Exercise:
Below are the records to transcribe exactly; do not include any images.

Saved entries

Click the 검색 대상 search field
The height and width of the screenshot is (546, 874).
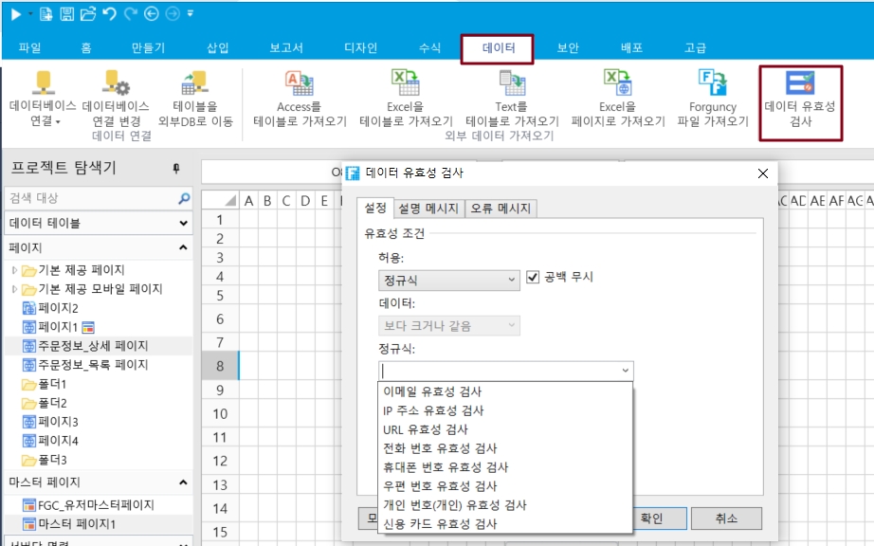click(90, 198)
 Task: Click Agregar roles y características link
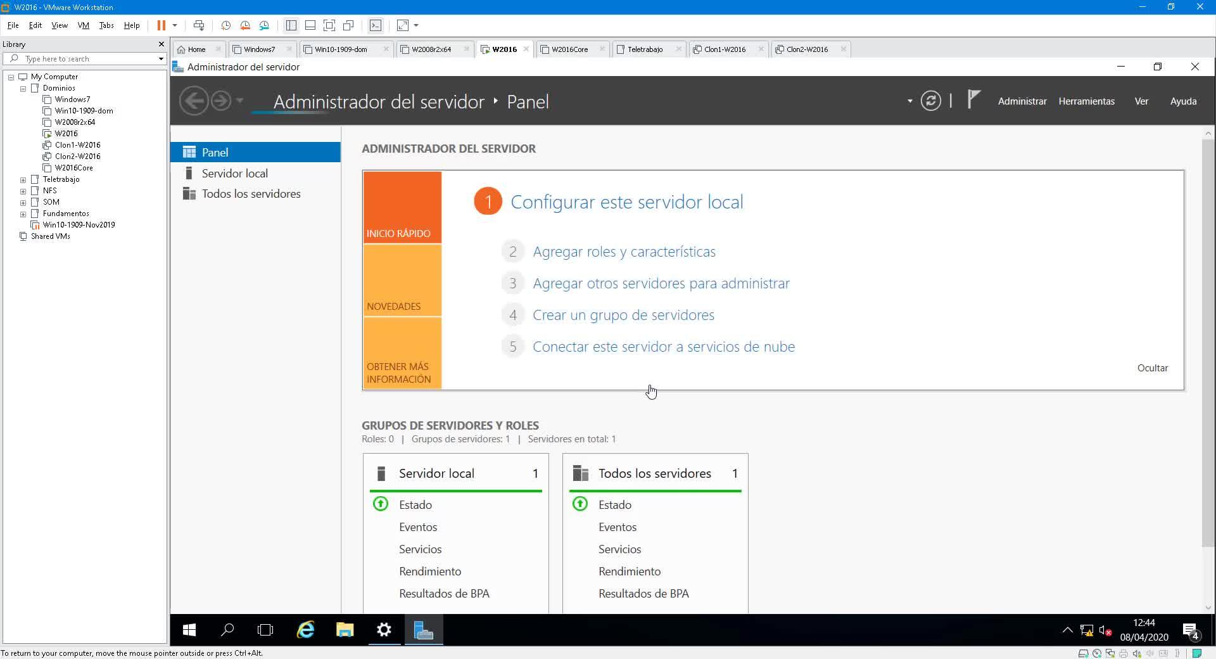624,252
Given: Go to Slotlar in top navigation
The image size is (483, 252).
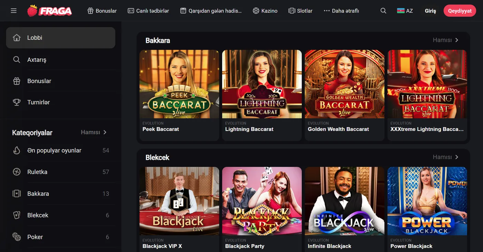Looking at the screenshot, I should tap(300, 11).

Written reply:
Click the 검색 대상 search field
The height and width of the screenshot is (546, 874).
click(90, 198)
 Task: Click Agregar roles y características link
624,252
Given: Go to Slotlar in top navigation
The image size is (483, 252).
Looking at the screenshot, I should tap(300, 11).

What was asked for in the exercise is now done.